▶ SOURCE DOCUMENT:
BILL QUIGLEY August 31, 2008–5 PM

August 31, 2008–5 PM

Pink sky colored the morning as cicadas buzz in waves in the old oak trees.  What is it they say about “pink sky in morning…?”  In New Orleans it is one day to Gustave.

A steady river of people arrived at the bus station, many walking from home.  People lined up, men, women, young babies and people with walkers.   Suitcases, Batman backpacks, pillowcases stuffed with belongings, even black plastic garbage bags clutched tightly in nervous hands.

How many of us would shove some things in a pillowcase, turn out the lights, leave our home and catch a bus filled with strangers going to places unknown?   In New Orleans and all along the Gulf Coast, tens of thousands are doing exactly that.

Big 64 passenger buses roll into the station from across the country to pick up the people of New Orleans.  Some going to public shelters, some to military bases, some to churches.

Spent the day unpacking and opening hundreds of boxes of MREs (military meals ready to eat) to distribute to people getting on buses out of town.  Spaghetti, barbecue, even vegetarian in slick brown packets complete with plastic spoon.  Tastes much better than you would think, especially if you are, as most are, pretty hungry.

Outside satellite TV trucks idle by waiting buses and ambulances.  The sun is out and the wind is up.  Soldiers, who yesterday clutched their M-16s, today sat on folding chairs texting their families.

Volunteers pitch in with city, state and federal officials.  Every kind of police and military you can imagine, many in full battle gear.

Women volunteers in day-glow vests guide the blind, carry bags for the unable, and lift the wheelchairs into the ambulances.  Hundreds and hundreds of people with walkers and canes and wheelchairs are flushed out of their homes and forced to flee.

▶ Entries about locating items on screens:
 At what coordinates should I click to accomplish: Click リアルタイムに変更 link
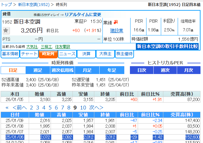(x=83, y=15)
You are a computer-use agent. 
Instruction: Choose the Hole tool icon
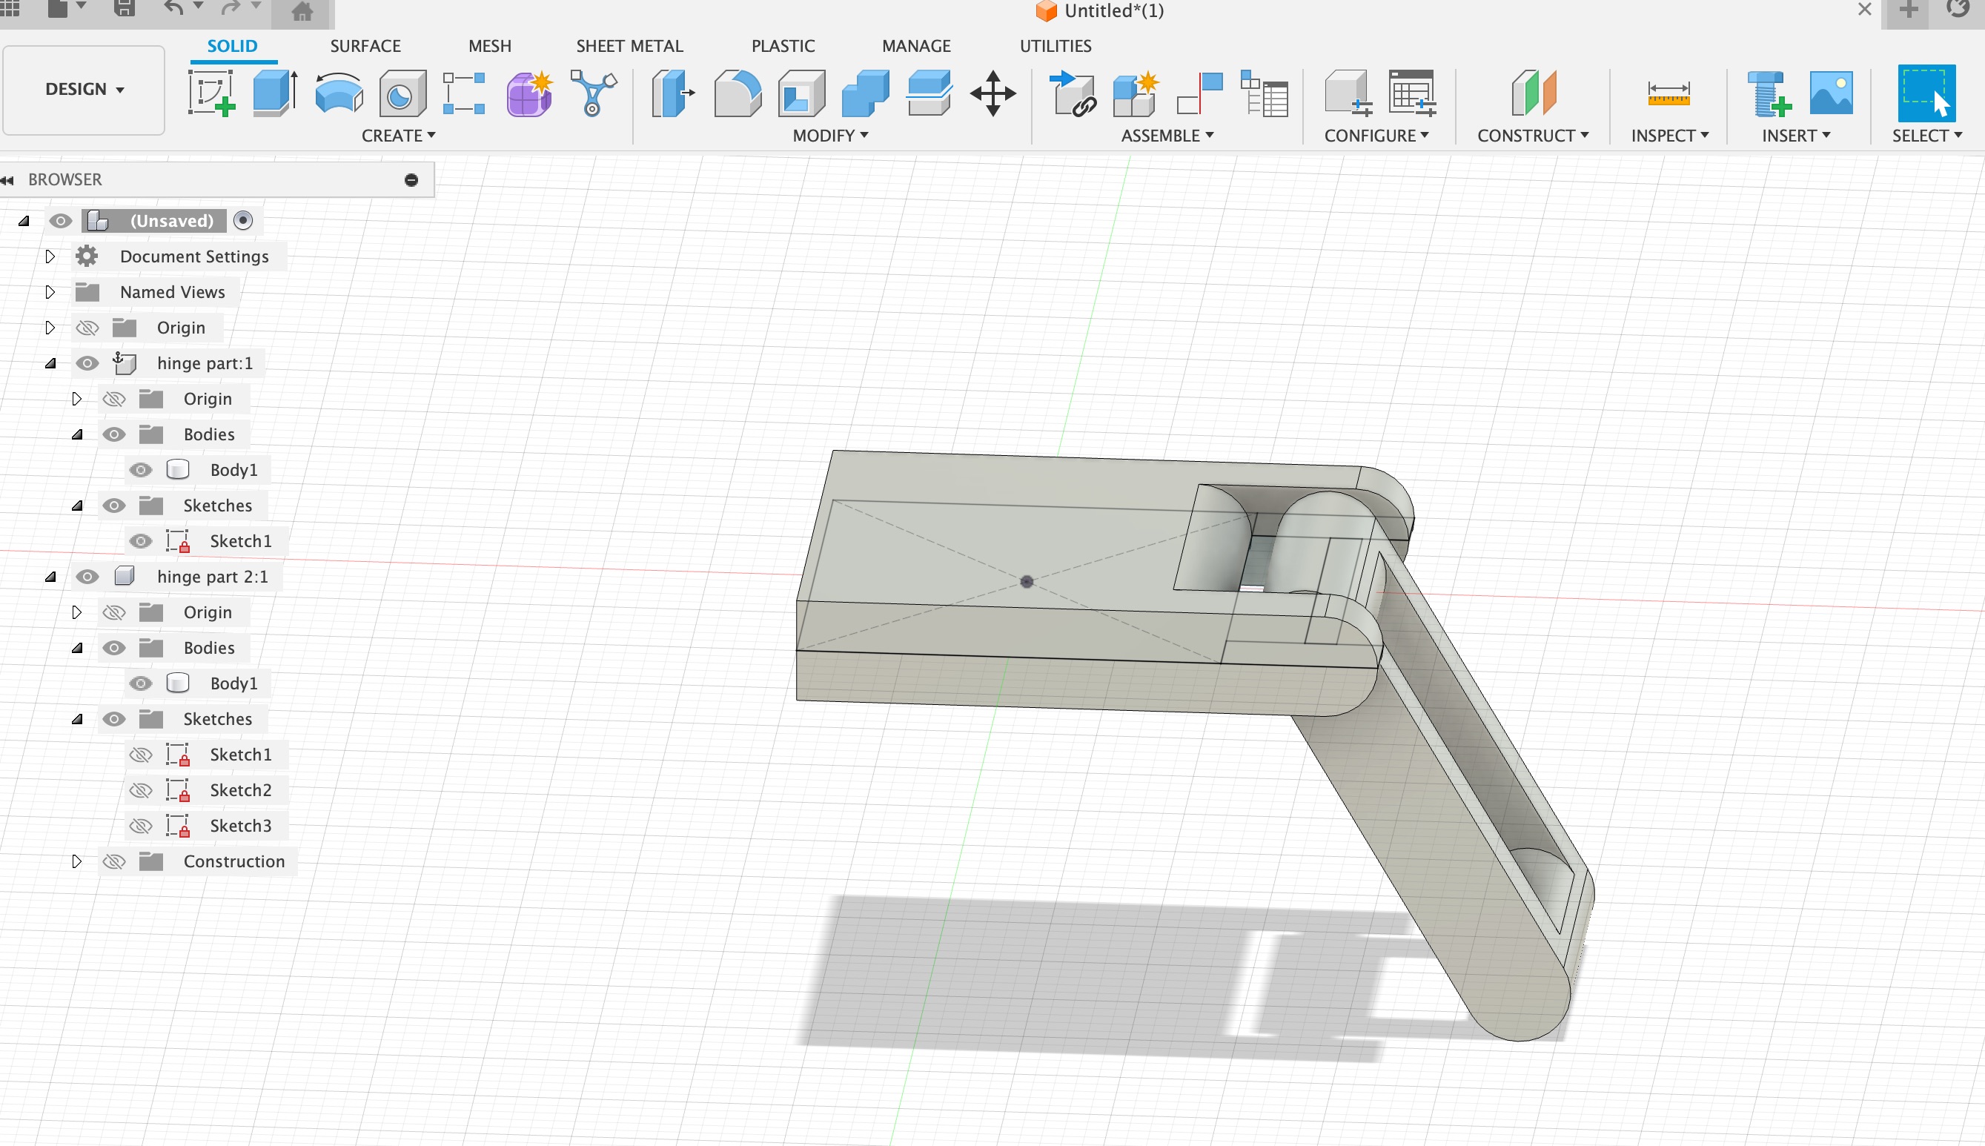click(x=401, y=94)
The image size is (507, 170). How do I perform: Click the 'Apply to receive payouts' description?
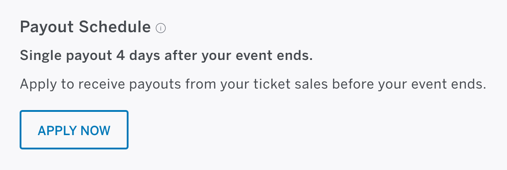click(x=253, y=84)
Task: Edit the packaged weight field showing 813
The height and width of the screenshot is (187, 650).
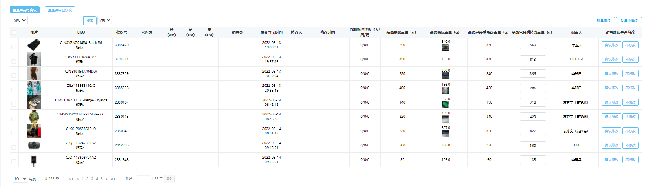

▶ STATED TASK A: In the entries, substitute "refunds" for "payouts" in everything from the line containing "The image size" down to the end of the entries. Leave the pictures out of your reply.
▶ STATED TASK B: Pick up the account of the New Orleans evacuation before Gustav from where it stops.

▶ EXERCISE RESULT A:
The image size is (507, 170). How do I perform: Click the 'Apply to receive refunds' description?
click(x=253, y=84)
Task: Edit the packaged weight field showing 813
The height and width of the screenshot is (187, 650).

▶ EXERCISE RESULT B:
The occasional big shot strolls through and people politely allow them to fantasize that they are in charge.

Outside the wind continues to pick up.  The U.S. flag flaps ferociously clanging the chains against the metal flagpole.

Those who say they hate government please consider our situation.  Since Katrina our Gulf Coast has benefited from thousands of faith-based groups and hundreds of thousands of volunteers.  But we need the public sector to help make it all work.  Think where New Orleans would be tonight without the buses we all helped pay for, the police and soldiers we all helped pay for, the water, the MREs, the bus drivers, the shelter workers and the Coast Guard.  As you watch the disaster unfold on TV, think where we would be without public help.  We need each other.  In a complex society like ours, we help each other and build the common good through the public sector.  If it is bad, we fix it, not destroy it.  Please think about it.

Back home, a mandatory evacuation has started.  Curfew starts at dusk.  The buses continue to arrive and depart but the passengers slow to a trickle.  Generators and engines roar as the air smells of dust, MREs, and humidity.

As dusk starts, waves of cicadas humm.  Thousands of people are in shelters.  Hundreds are still riding buses.

Gustave is coming.

Waiting in New Orleans

August 30, 2008 – 4PM

In the blazing midday sun, hot and thirsty little children walk around bags of diapers and soft suitcases piled outside a locked community center in the Lower Ninth Ward.   Military police in camouflage and local police in dark blue uniforms and sunglasses sit a few feet away in their cars.  Moms and grandmas sit with the children quietly.  Everyone is waiting for a special city bus which will start them on their latest journey away from home.

Hundreds of buses are moving people away from the Gulf Coast. Hurricane Gustave is heading for the Louisiana coast nearly three years to the day after Hurricane Katrina destroyed hundreds of thousands of homes across the Gulf Coast.  Many now face mandatory evacuation.

Dozens died in Haiti and the Dominican Republic after Gustave visited.  After Katrina, few underestimate the potential of Gustave, now a Category 5 (out of a maximum of 5) storm.

Yesterday marching brass bands led commemorations for those who died and for those who lost so much in Katrina.

Today, Humvees crawl amid the thwack thwack thwack of plywood boards being nailed over windows.

Soldiers with long guns and police of all types are everywhere.  Fifteen hundred police are on duty and at least that many National Guard are also here.

One estimate says two million people may be displaced.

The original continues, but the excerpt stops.